As always, members are welcome to bring guests to these complimentary digital events that give readers the unique opportunity to engage with a writer’s work and we’ll be gifting clients a complimentary book from the line-up below, too, which will see attendees in discussion with Suzanne O’Sullivan and A.D. Miller. Questions can be submitted before the event or during and, through our partnership with an independent bookshop, members can also buy all the titles featured and receive them at no additional charge for postage.
Scroll down to find our February line-up and sign up to Ten Private Membership to register.
June Book Club line-up
The Sleeping Beauties by Suzanne O’Sullivan
Tuesday 8 June 2021, 7-8pm (BST)
A refugee child in Sweden who has been asleep for a year. Cuban embassy employees with headaches and memory loss. An epidemic of convulsions among New York schoolgirls. These are just some of the mysteries that Suzanne O’Sullivan, neurologist and award-winning writer, has travelled the world to solve.
In her latest book, the author shares fascinating stories of psychosomatic disorders in specific communities from Kazakhstan to Colombia, explored with ‘nuance and sensitivity’ (New Statesman). Her book is ‘in every sense, mind-blowing’ (The Daily Telegraph) and is sure to be one of the non-fiction standouts of 2021.
Shuggie Bain by Douglas Stuart
Wednesday 9 June 2021, 7-8pm (BST)
Glasgow, 1981. Agnes Bain struggles to bring up her three children in a tenement flat, dreaming of escape from poverty and finding it in drink. Her youngest son, Shuggie, is forced into the role of carer, trying to keep his mother, the light of his life, alive while he wrestles with his own identity.
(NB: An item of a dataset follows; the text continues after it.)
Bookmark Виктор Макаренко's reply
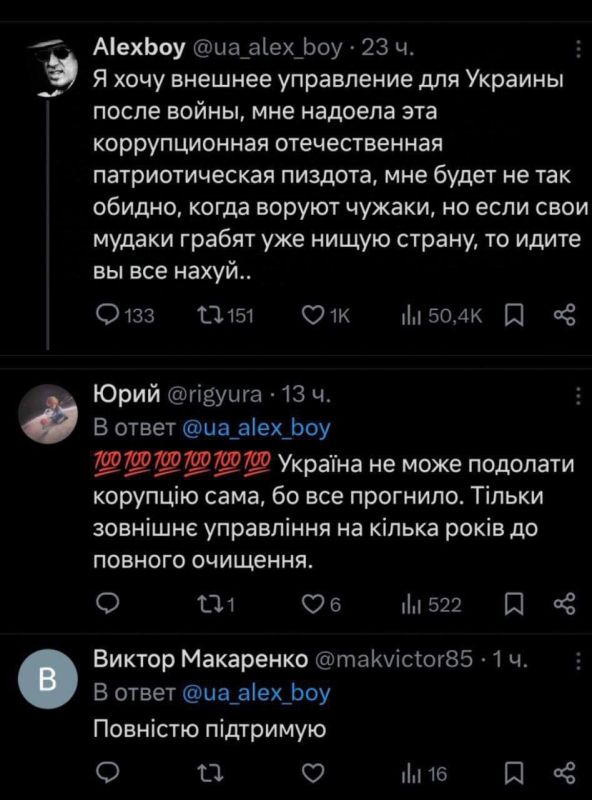Viewport: 592px width, 800px height. tap(513, 770)
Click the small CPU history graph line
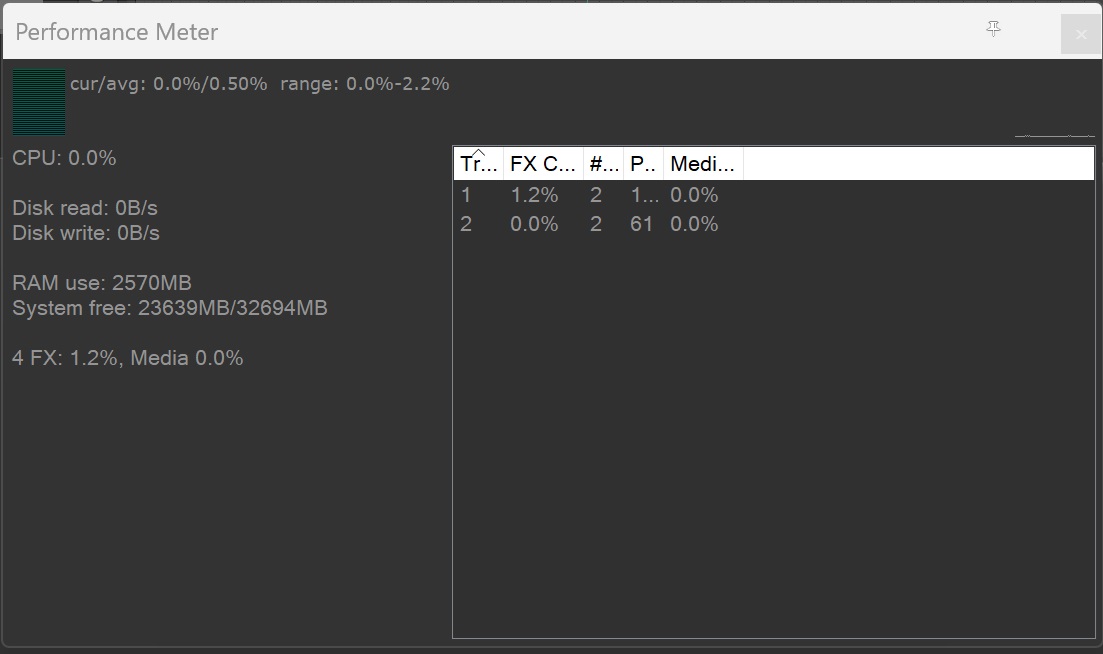The height and width of the screenshot is (654, 1103). coord(1054,135)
Douglas Stuart’s dysfunctional love story between mother and son is ‘almost unbearably sad but the telling of it is tender, moving, and, at times, even funny.’ (Financial Times). When awarding it the Booker Prize for 2020, the judges said they were ‘bowled over by this first novel, which creates an amazingly intimate, compassionate, gripping portrait of addiction, courage and love.’
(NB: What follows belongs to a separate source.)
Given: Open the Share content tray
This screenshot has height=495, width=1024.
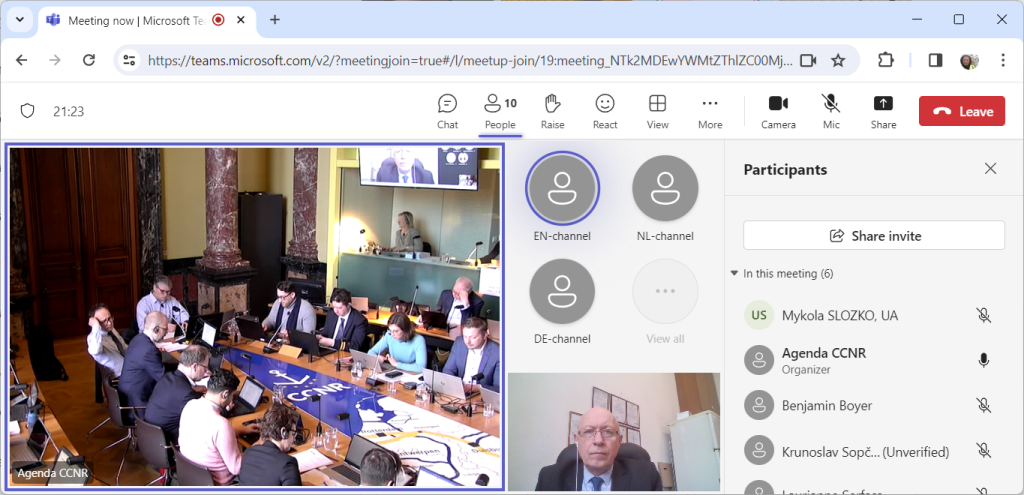Looking at the screenshot, I should pos(883,111).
Independence Square by A.D. Miller
Tuesday 15 June 2021, 7-8pm (BST)
A.D. Miller’s first thriller, Snowdrops, was a Booker-shortlisted bestseller and now he is back with a new tale of shady political machinations in Eastern Europe. Simon Davey was a diplomat in Kiev during the 2004 elections, working behind the scenes to find a peaceful solution to the mass protests that erupted in response. Twelve years later he is in London, driving a minicab, his career in tatters. When he suddenly crosses paths with Olesya, the woman he holds responsible for his downfall, he decides to follow her.
‘Tremendous… taut, compelling,’ said bestselling author William Boyd of this absorbing story of power and corruption, personal and political betrayals, distinguished by its strong sense of place.